The cockroaches here
are big, VERY BIG. Last night I looked down at my feet and thought I had
three until I realized that the third size ten foot was really a
cockroach! Now it’s one thing that they’re big but these bastards can fly
and when they do you MUST duck because they are heavy with sharp legs that
can hold onto anything. Imagine a 747 with long black legs climbing into
your pants and you are experiencing my constant fear here!
I know I
mentioned pigs roaming before but did I mention the crap they leave behind
for only me to step into? It seems every Samoan has an innate ability to
detect pigshit and step over it. Only being half-Samoan I can only detect
the pigshit the moment I step itno it!
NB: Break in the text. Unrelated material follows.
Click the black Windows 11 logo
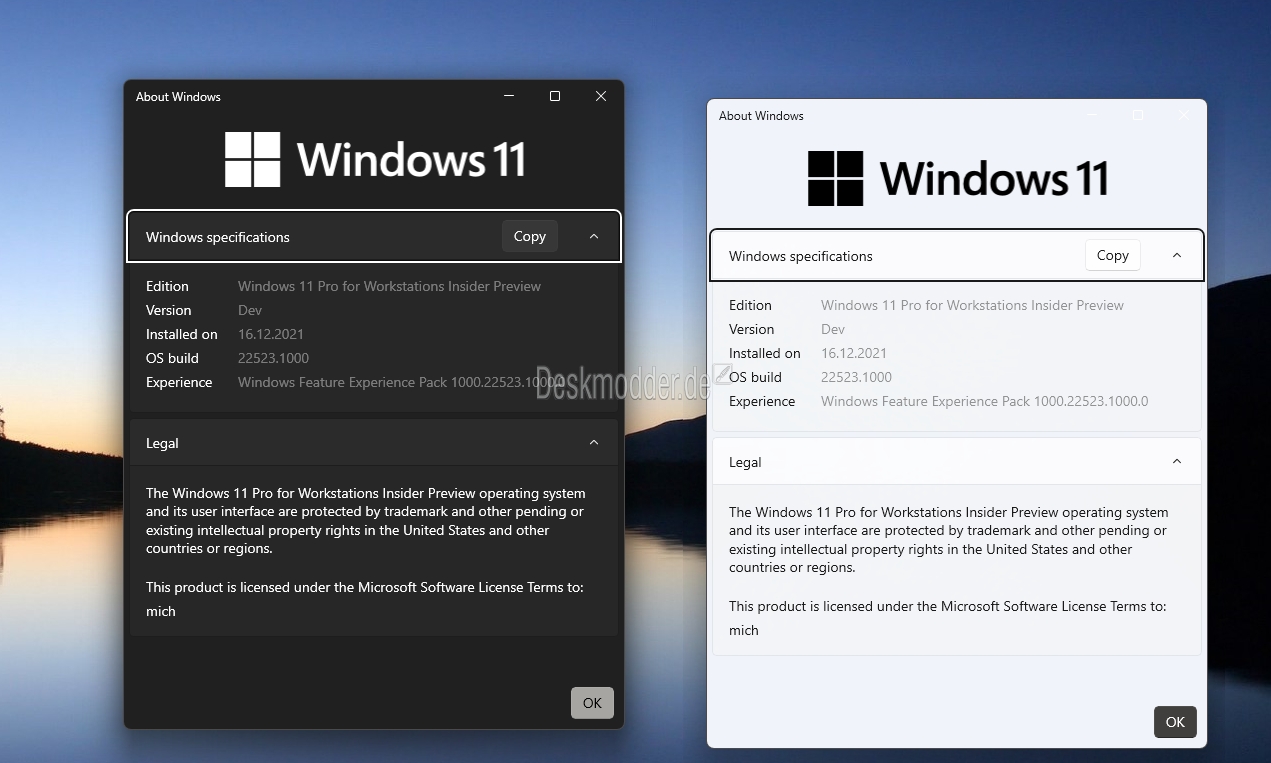1271x763 pixels. coord(958,178)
This has happened enough times for
me to no longer say “Oh look at the cute piggy” to “There’s another
f***ing shit machine”. I have learned some Samoan swear words which I will
happily teach you when I get back.
As some of you may know, I recently had to take a shower in front of the
entire village. No, it was not a baptism, but rather the only way to wash
off the collective pig shit off me from the day. In my uncles house the
tap closes at 10 pm, so if you want to bathe, you must do so at the tap
outside, in front of the house, next to the main road, in front f the
entire VILLAGE!!! All I had was a lavalava (sarong) and a bar of soap to
stop anyone from having a peek at my Susu (boobs). I’m sure the busload of
people who drove by didn’t recognize me (at least thatǃÙs what my cousin
said, but I don’t believe her).
Another thing is that it rains, intermittently but heavily. I have had the
same pairs of underwear hanging on the laundry line for 5 days now! I am
running low and if the sun doesn’t come out soon I am going to be one
smelly Mele!
Toilet paper is also a premium. There is no guarantee that you will find
some in a toilet when you get there. I was desperate to go yesterday and
was in the government house ( Samoa’s Pentagon) and when I finally found a
toilet the first stall didn’t have any TP, the second didn’t even have a
toilet seat! So if I was interested in sitting or using toilet paper I was
out of luck. May I ask you what else one is supposed to do in a toilet?
My last complaint is about the order in which we eat here. Elders always
eat first, thus my uncle and my aunt and I always eat before and
seperately from the rest of the family. I asked why do I do it since I’m
still a grandchild, they told me it’s because I’m old! I had no idea that
I could officially be a Village Elder at 28! Really it’s because I’m a
guest, but I still hate the idea that we always eat seperately and best
(if there’s no left overs, then too bad for the kids).
Well I hope that has helped some of you who have hated me being so happy
and allowed you to see another side of Samoa!
All my love (and happiness),

3 Comments on “Fa’a Samoa III

  1. Girl you are so funny. I was just vae savalivali on the next and I happen to pop in hea. Girl you are so crazy, I mean a good crazy and funny. I enjoy reading your post. Hey! girl I do know what you mean. I’m an afatasi too. I’ve been there too. Hell, on the first day I step out from my rental car, I step into those yeeeeeeeeek shit and believe you me, I freak out. Good thing I stay in the hotel. I went to drop off something that my best friend here in the state ask me to give it to his family, when I get there. Dayum, I call my friend and all she did was laugh about it.
    And the funny thing is that, I got out of my rental car, ready to take a big gulp of fresh country air, and I was greeted by pig shit. Dayum, I call the family, they came to the car, cause I was scare to take another step. As soon as they came, I handed them their things, and I open my shoes and left it there. I didn’t wanna wear those shoes, I left it sitting there, where I was standing.
    The family were just looking at me like crazy, while I reverse my rental and book. My hotel staff were looking at me and my feet. I smile and yell, ” Will someone show me my room, I can’t wait to jump in the water.
    Well, you are still crazy, I mean good crazy. Thanks for sharing.
    Your one friend with the samoan bad experience. (heheheheh).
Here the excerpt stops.